Reproduce each line of the records below word for word, leaving out the pictures.
»»
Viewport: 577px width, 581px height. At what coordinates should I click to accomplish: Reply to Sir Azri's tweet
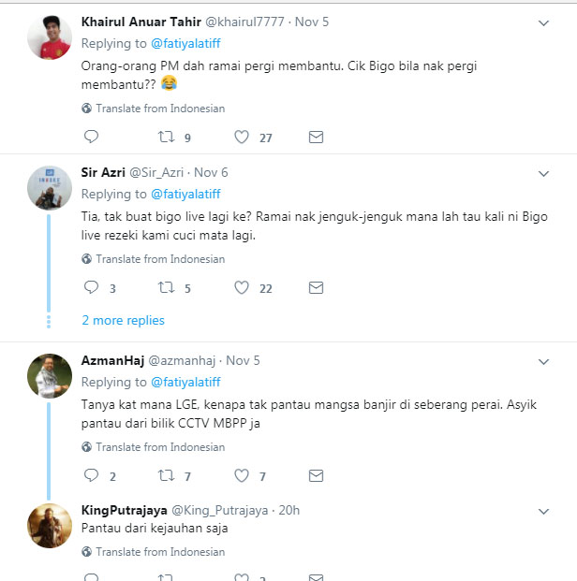point(91,288)
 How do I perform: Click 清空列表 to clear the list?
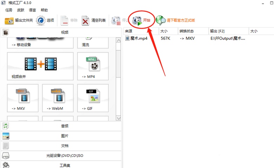coord(94,20)
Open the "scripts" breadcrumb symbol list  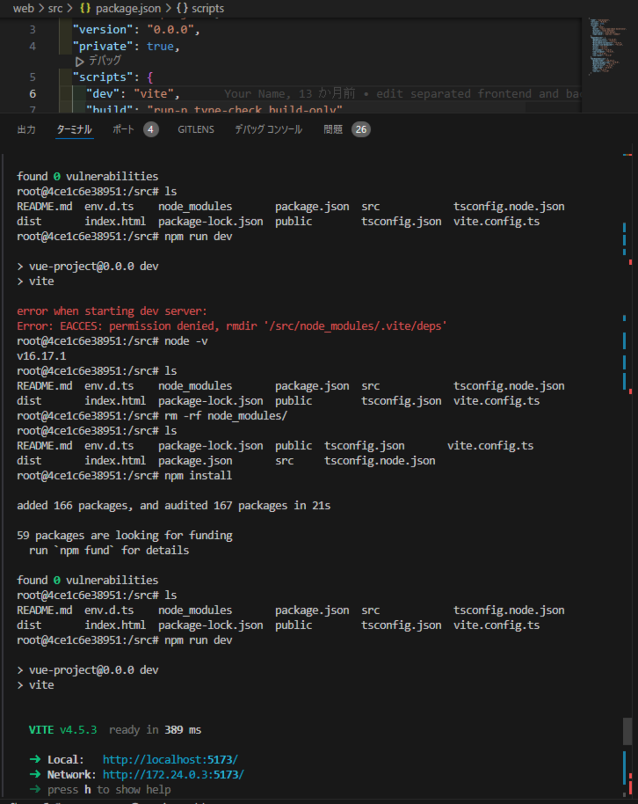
««
§ **THE SOLUTION**
Viewport: 577px width, 581px height. At what coordinates should I click to accomplish: Reply to Sir Azri's tweet
point(91,288)
 How do I perform: Click 清空列表 to clear the list?
coord(94,20)
Open the "scripts" breadcrumb symbol list  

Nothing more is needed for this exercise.